Grease a baking tray with more olive oil and tip the beets onto it. Turn them to expose the cut sides and roast them in a preheated oven at 400°F or 200°C.  

Meanwhile, heat a little olive oil in a skillet and gently fry the sliced garlic. Add the beet greens and let them cook just a few minutes until they wilt. Add a little sea salt and freshly ground black pepper and cook a few minutes more.  Spread the greens around on the serving platter and put the garlic slices on top.

After 15 minutes, turn the oven down to 350°F or 180°C and cook the beets until they are fork tender, turning halfway through so that the cut sides face the pan.  I ran out of time for the beets because my chicken needed to be on a middle shelf.  It was browning much too quickly up higher, with the beets down below, so I ended up taking the beets out after about 45 minutes and putting them back in their mixing/tossing bowl which was glass and microwaving their already well-roasted selves into fork-tenderness.  Then I arranged them lovingly on the bed of greens. 

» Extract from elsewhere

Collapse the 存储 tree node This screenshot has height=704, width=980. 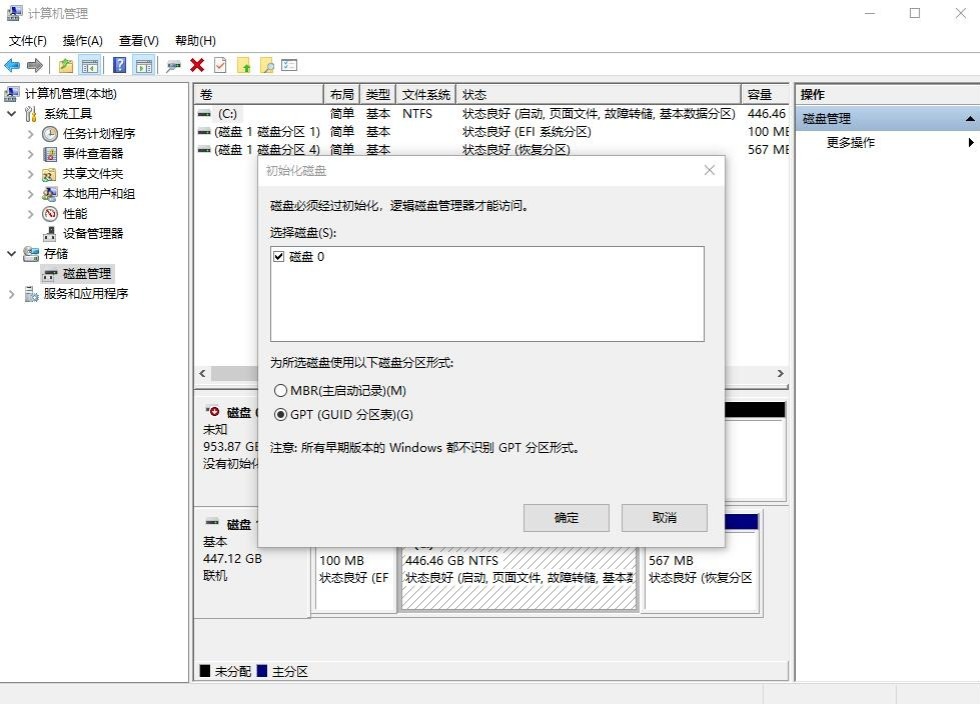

I am a lover of purple beets but had never tried golden beets. They reminded me of parsnips and I would definitely buy and cook them again. And roasting seems to bring out the best in both colors. 

For dessert, we had two special recipes, made by younger daughter, quite a whiz in the kitchen from a young age:  Divinely moist brownies and chocolate-dipped strawberries.  Words are not necessary with photos like these.

It was our wonderful pleasure to have Misty over and we hope she comes back soon!